My question is: Do the masses want AI creators or would they prefer Human creators?
They're going to want humans, I'd say with nearly 100% certainty. Which means walled garden social apps will improve in traffic, video featuring real people will grow even more, stuff like Substack with paid newsletters will grow, paywalls to big sites might increase...

And I think the obvious answer to the AI threat that Google faces in terms of SERP quality is going to be to crank the dial to maximum on YMYL and EEAT. Everything will be considered YMYL soon enough, if you think of YMYL as being the maximum level of EEAT. That's how you get real people and real content to surface.

And then the next target will be people with pen-names and AI avatars and all that, because people will learn to manipulate EEAT to create fake personas. It'll be expensive and time consuming, but people will do it, when it makes just as much sense to become the expert yourself. The end result of this will be the end of anonymity on the internet (for the most part) and possibly some universally adopted single-sign-on per person in the distant future.
 
Something to consider with what Ryu mentions above is the macrotrend of people wanting authenticity and they want it above quality even.

With Substack people understand that they're not getting a polished product, but they want the flaws, because it allows them to feel that there's a real person with less agenda behind it. When something is flawless, technically impressive, but void of soul, then people have become jaded enough to consider it fake, to have a hidden agenda ("they just want money").

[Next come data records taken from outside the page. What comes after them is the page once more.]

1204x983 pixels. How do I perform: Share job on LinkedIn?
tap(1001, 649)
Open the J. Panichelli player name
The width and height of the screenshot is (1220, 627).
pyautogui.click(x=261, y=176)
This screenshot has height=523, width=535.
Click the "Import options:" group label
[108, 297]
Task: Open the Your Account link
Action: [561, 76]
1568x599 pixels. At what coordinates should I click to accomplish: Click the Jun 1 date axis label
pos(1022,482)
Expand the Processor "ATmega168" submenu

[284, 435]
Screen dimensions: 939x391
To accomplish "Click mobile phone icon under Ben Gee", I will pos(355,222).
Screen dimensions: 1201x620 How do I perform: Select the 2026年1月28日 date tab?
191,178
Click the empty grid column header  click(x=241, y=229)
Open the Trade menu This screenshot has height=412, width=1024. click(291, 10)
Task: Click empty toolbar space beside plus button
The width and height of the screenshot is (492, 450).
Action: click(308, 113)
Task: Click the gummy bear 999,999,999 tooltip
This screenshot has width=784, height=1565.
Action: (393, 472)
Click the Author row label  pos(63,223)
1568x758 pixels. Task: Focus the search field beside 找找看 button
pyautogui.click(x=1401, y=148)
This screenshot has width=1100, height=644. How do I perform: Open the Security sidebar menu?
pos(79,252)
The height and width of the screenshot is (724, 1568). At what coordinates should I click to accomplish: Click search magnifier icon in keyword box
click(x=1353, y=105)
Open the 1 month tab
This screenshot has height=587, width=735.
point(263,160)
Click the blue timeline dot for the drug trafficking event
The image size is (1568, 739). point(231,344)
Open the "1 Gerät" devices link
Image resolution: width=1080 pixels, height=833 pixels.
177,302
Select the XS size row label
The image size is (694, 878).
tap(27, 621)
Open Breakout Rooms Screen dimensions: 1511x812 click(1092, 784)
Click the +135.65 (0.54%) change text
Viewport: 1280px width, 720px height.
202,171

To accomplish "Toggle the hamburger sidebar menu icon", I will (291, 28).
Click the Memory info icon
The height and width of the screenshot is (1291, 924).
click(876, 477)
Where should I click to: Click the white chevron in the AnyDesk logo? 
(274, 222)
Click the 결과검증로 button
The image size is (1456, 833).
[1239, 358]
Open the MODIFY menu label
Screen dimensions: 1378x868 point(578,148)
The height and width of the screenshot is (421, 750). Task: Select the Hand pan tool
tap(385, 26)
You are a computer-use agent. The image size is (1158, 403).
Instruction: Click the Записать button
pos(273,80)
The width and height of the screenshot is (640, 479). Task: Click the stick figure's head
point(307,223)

Which is why I consider the "passionate noob" to be a great real life persona for your site. People like to read stuff from a passionate noob, because they feel that experts are gatekeepers, which is another macrotrend, the decline in belief in experts (considered elitist).

It's actually very easy to add this passionate noob persona, if you are willing to show your face or find someone willing to do it. It actually also allows you to write better reviews, because you don't have to rely so much on product specs etc.
 
Google is rolling out Bard as a beta to journalists and some SEO's and whatever, and there's pretty much zero citations (unlike Bing). Meaning they're taking our content and spinning it and not giving out links for people to dive deeper. They said they do plan on showing citations whenever they use a long excerpt from an article, which I imagine would be less than 5% or even 3% of cases or even less lol.
Will articles that need images for people to understand the content survive even if Bard is rolled out? I'm talking about highly visual niches like crafting, fashion, photography, art and design, and home decor. Words won't be enough for those kinds of queries right? Or will Bard start showing images as well?